Our initial experience with balloon catheter–based OFDI indicates that comprehensive imaging of the microscopic architecture of the distal esophagus is feasible and safe. Furthermore, our results suggest that comprehensive OFDI may enable the visualization of disease that cannot be seen by endoscopy and subsequent biopsy. By screening the distal esophagus to identify suspect regions that contain disease that cannot be recognized by videoendoscopy, this technology may be used to guide biopsy and minimize sampling error associated with the random biopsy technique.
However, to realize the potential of this technology, additional research must be conducted to improve our understanding of the images. In this article, we have attempted to interpret our OFDI images by using criteria developed from OCT images obtained with a noncontact linearly scanning probe.9
When in contact with the esophageal wall, the balloon catheter necessarily compressed the mucosa, making it difficult to visualize surface topology, which is one feature that has been used to diagnose SIM.15
Furthermore, studies conducted to investigate the effects of compression on OCT images have shown that the images change significantly with increasing pressure.26
The degree to which mucosal compression by the balloon affects the accuracy of previously developed OCT diagnostic criteria applied to OFDI images is unknown. Finally, we currently do not understand the intraobserver or interobserver diagnostic variability for balloon-OFDI imaging, and we do not have information on the reproducibility of the findings.
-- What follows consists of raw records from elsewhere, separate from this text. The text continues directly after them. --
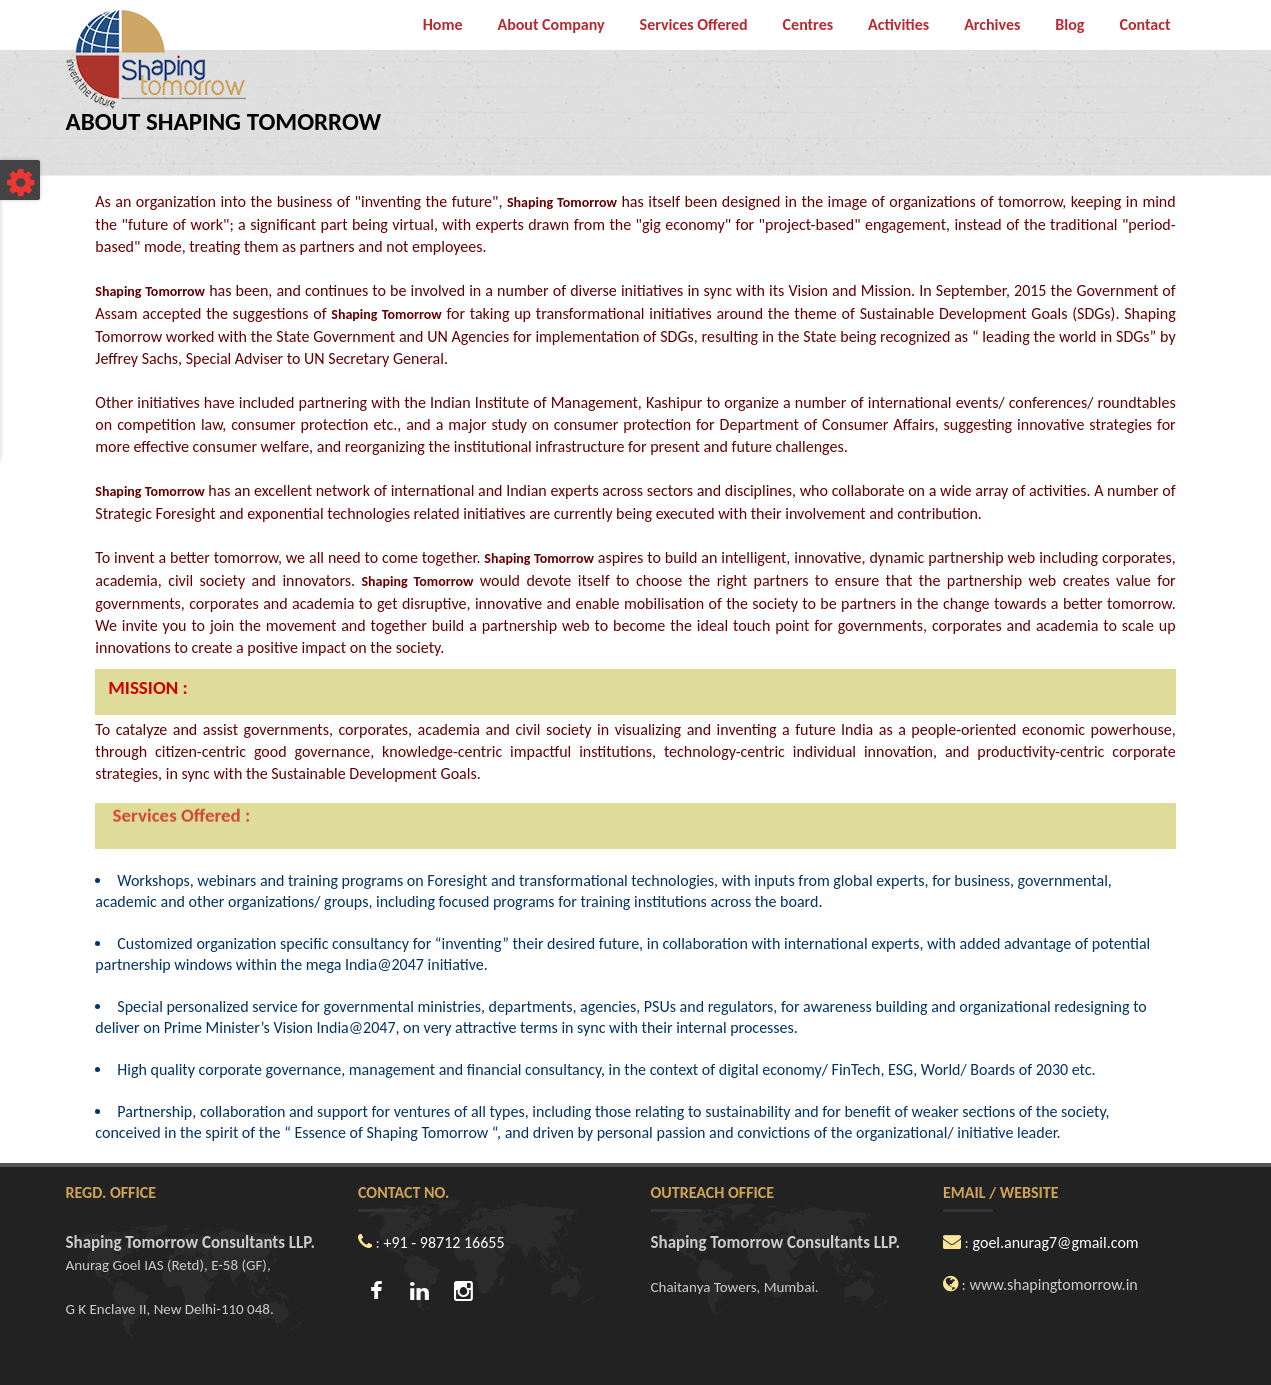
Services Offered (694, 24)
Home (443, 24)
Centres (808, 24)
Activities (898, 24)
A study to compare balloon-based OFDI and histopathologic diagnoses would be valuable for answering these questions. In our current study, we were not able to obtain a one-to-one correlation of OFDI data with histopathologic diagnoses because we could not register the 3-dimensional data set with the biopsy location. A possible solution to this problem would be to reimage the esophagus after biopsy. After coregistration of the two OFDI volumes, the biopsy locations seen on the second data set could then be used to identify the image regions in the first data set that correspond to the biopsy sites. Difficulties with this approach include the presence of blood, which could attenuate the optical signal and the additional time required for the experimental procedure. Another possibility is some form of esophageal marking applied when images of interest are identified after the OFDI scan and while the balloon is still in place. Biopsy specimens could then be acquired at the marked location after withdrawal of the balloon. Adequate targeting can be evaluated by performing OFDI of the biopsy specimen to ensure that it contains the same images that were obtained in vivo. Development of such a technique would also be beneficial clinically because it would provide the foundation for a guided biopsy platform.
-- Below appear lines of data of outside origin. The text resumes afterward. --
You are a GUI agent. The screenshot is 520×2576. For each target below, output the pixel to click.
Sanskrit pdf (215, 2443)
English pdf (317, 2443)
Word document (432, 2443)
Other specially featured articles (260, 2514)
Other artifacts such as poor balloon contact with the esophagus and peristalsis affected image quality. In some individuals, especially those with large hiatal hernias, tissue contact with the balloon surface was not maintained throughout the full 360-degree, ~6-cm imaging window. Although OFDI does not require a transducing medium, mucus and blood between the balloon surface and the esophageal wall sometimes decreased the OFDI signal, reducing the clarity of the images. Future development of a catheter with a variable inflation diameter could provide adequate tissue contact while minimizing excessive tissue compression. Peristalsis made it difficult to reconstruct longitudinal data sets with fidelity because the balloon typically oscillated along the longitudinal extent of the esophagus. Increased imaging speed27
and proper contact between the balloon and the esophageal wall could minimize this artifact.
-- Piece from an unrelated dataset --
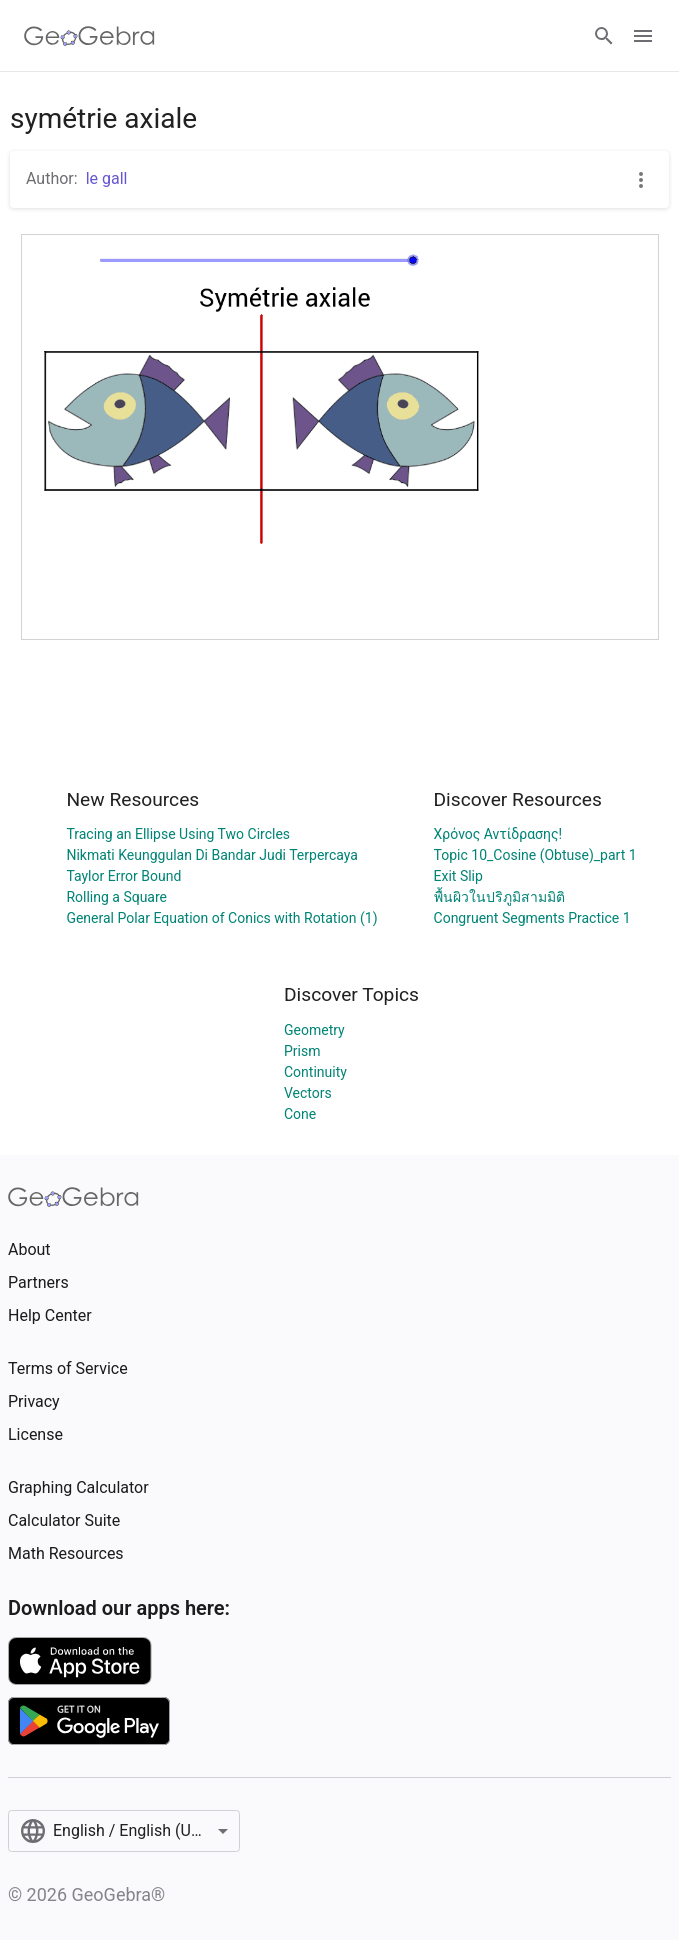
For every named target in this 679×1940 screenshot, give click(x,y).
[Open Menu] (643, 36)
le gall (107, 178)
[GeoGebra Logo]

Although comprehensive evaluation of the entire distal esophagus with the OFDI balloon-catheter holds the promise of reducing the sampling error associated with BE screening and surveillance, it introduces challenges associated with the manipulation, assessment, and storage of very large digital data files. In our study, storage requirements approached 40 GB for a single volumetric pullback. Additionally, because a single 6-cm pullback contains approximately 1200 cross-sectional images, where each un-compressed image spanned a dimension of 7168 × 7168 pixels (49 MB per image), rigorous assessment and interpretation of the acquired data were time consuming and laborious. The development of automated or semiautomated computer-aided detection and diagnostic algorithms will therefore be a high priority for future research. One possibility is that the entire volume will be scanned with OFDI, and through the use of pattern recognition algorithms, the computer will automatically select subsets of the volume data set that are most likely to contain the severest disease. These subsets will then be presented to the physician in 2- or 3-dimensional image format. Such algorithms would significantly decrease the time required to evaluate the OFDI data sets, facilitating diagnosis in the endoscopy suite at the time of the procedure.